The hybrid film absorbs heavy metals, including industrially relevant elements, such as mercury, lead, palladium and gold. The membrane also absorbs radioactive substances including uranium or phosphorus-32, which are relevant in nuclear waste or certain cancer therapies.

The membrane removes toxic metal cyanides from water, this includes gold cyanide, which is usually used in the electronics industry for producing conductor tracks on circuit boards. The film provides a filtering system, and helps in the recovery of gold. In the future it could play a vital role in gold recycling.

The profit generated by the recovered gold is more than 200 times the cost of the hybrid membrane.

Raffaele Mezzenga, Professor of Food and Soft Materials, ETH Zurich

The filtration process is simple: contaminated water is vacuum-drawn through the membrane.

A sufficiently strong vacuum could be produced with a simple hand pump, which would allow the system to be operated without electricity.

Raffaele Mezzenga, Professor of Food and Soft Materials, ETH Zurich

The system is also fully scaleable, enabling filtration of large volumes of water in a cost-effective manner.

When drawn through the filter, the toxic substances 'stick' to the protein fibers that have several binding sites. The large surface area of activated charcoal can also absorb large quantities of toxins, delaying saturation limits of the film. The protein fibers provide the membrane with mechanical strength, and at elevated temperatures they enable chemical conversion of trapped ions into valuable metallic nanoparticles.

Mezzenga is passionate about the hybrid film’s filter capacity: when tested with mercuric chloride, the mercury level present in the filtrate was reduced by more than 99.5%. The efficiency was higher with potassium gold cyanide in which 99.98% of the toxic compound bound to the membrane, and an efficiency of more than 99.97% was achieved in the case of lead compounds. With radioactive uranium, 99.4% of the original concentration was separated during filtration.

We achieved these high values in just a single pass.

Sreenath Bolisetty, Researcher

Even with multiple passes, the membrane filters toxic substances in a highly reliable manner. Although the mercury level in the filtrate rose from 0.4 ppm to 4.2 ppm after 10 passes, the amount of protein used was low. To filter half a liter of contaminated water, the scientists used a membrane weighing a tenth of a gram, of which 7% by weight was taken up by protein fibers.

One kilo of whey protein would be enough to purify 90’000 liters of water, more than the amount of water needed in a human life time.

Raffaele Mezzenga, Professor of Food and Soft Materials, ETH Zurich

This implies that the efficiency can be improved to desirable levels, by just increasing the protein present in the film, enabling flexibility of the approach.

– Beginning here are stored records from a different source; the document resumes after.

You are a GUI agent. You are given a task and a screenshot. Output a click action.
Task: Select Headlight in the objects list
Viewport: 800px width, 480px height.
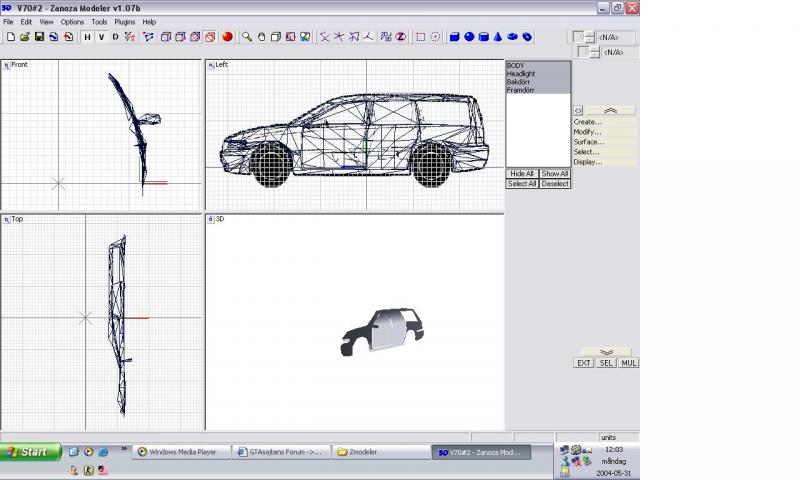[x=521, y=74]
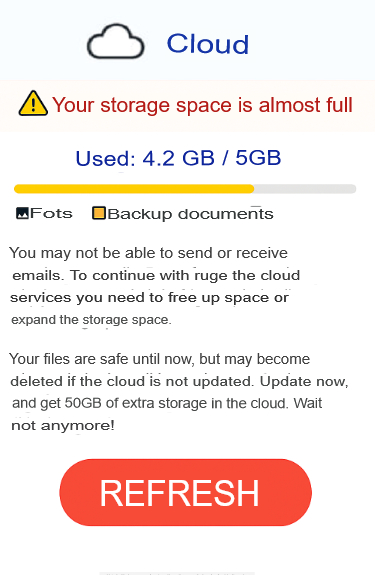Click the cloud logo icon
Screen dimensions: 375x575
(115, 42)
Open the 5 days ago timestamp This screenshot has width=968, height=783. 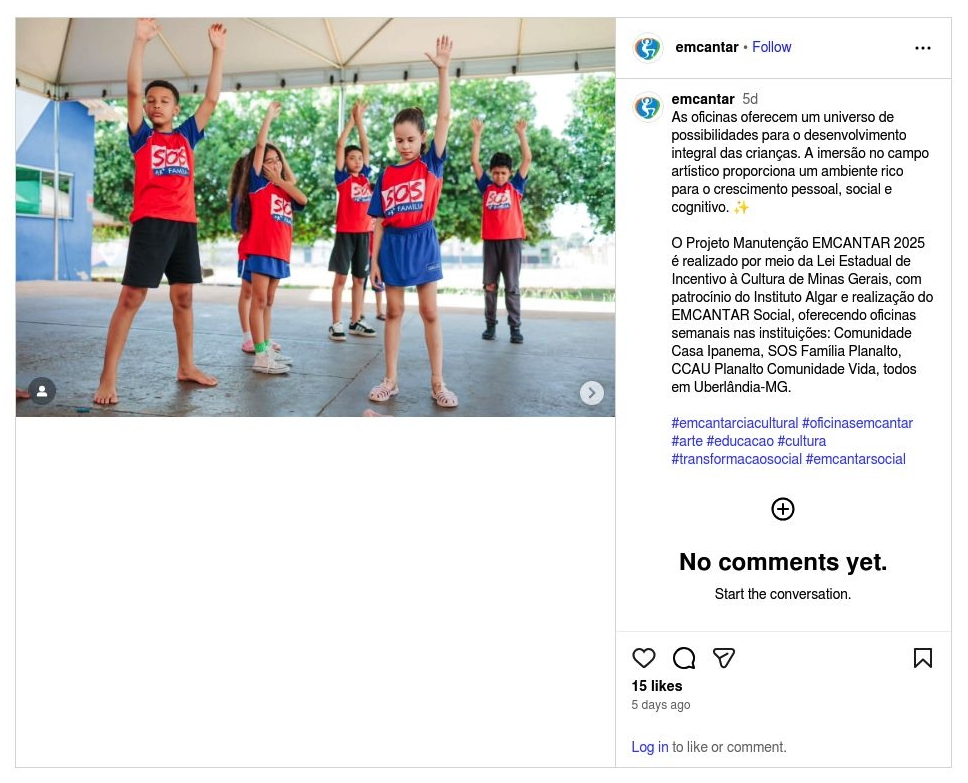pyautogui.click(x=661, y=705)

Mezzenga is confident that the new technology will be accepted into the market.

There are numerous applications for it, and water is one of the most pressing problems we face today.

Raffaele Mezzenga, Professor of Food and Soft Materials, ETH Zurich

The ETH professor has successfully patented the technology, and was also nominated for the ETH Zurich’s Spark Award in March last year. As the scientific publication had to wait for a nine-month review, it is only now that Bolisetty and Mezzenga made public their discovery.